Aran Cable Obsession

My Aran Aidez Sweater Pre-Blocking
You're going to quickly realize, reading this blog, that I am a person who gets really enthralled with something and basically eats, sleeps and breathes it until I've assimilated everything there is to be found about it into my being. (Yes, that was a Star Trek reference. I'm a dyed-in-the-wool sci-fi geek.) Well, the obsession of the month is Aran cables.

It happened innocently enough. I was on Ravelry browsing through the "hot right now" patterns. Aidez has been on there forever. It's a beautiful sweater, but the lattice cables didn't grab me, and the pattern was knit in pieces. I thought that maybe I would get around to converting it to seamless one day, and perhaps plopping in a cable pattern that I liked better.
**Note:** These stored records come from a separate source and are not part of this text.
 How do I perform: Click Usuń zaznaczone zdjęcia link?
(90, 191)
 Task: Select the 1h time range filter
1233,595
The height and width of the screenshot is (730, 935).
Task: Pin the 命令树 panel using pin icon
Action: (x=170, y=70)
Then I was perusing the finished projects and fell upon a LOVELY one that had done all the changes for me. And the user even did a write-up on her blog for how she did it.

I had to cast-on. Right. Then. Luckily I had some knitpicks Wool of the Andes Bulky Bare from my learning to dye days lying around in the studio. As I sat and knit, I felt connected to my Scottish and Irish ancestors in a very profound way. I felt like I was back in my Gram's living room all those years ago when she taught me how to knit. I felt peace. Normally I am a product knitter but with this I slowed down. I savored every stitch, and I took incredible joy from watching the main cable pattern develop as the rows grew.

I'm not going to lie. Cabling requires some attention. But truly, once you get the feel for the cables and how often the smaller ones have to be crossed, the only part of this sweater that requires any real concentration is the right side of the large cable at the center back.

It also helps that I learned to cable without a cable needle. I think if I had tried to knit this sweater using a cable needle it might have ended up stabbed in my eye. Or someone else's. Unless I am doing some ridiculously large cable, I will never go back. I have done 4/4 cables with this method with no problems.

I learned from the video below. There are different methods out there, but this is the one that works for me.

After I had my son take some photos, I soaked my new fav sweater in some eucalan, spun it out in my spin dryer, then put it into the dryer for about 8 minutes on extra low heat to full/felt the yarn very gently. It is now drying on a sweater rack. I am one very, very happy knitter today. I think my ancestors would be proud.

Now I'm learning everything I can about designing with cables because I'm that in love with them. I want to make all the cable things. More on that in another post.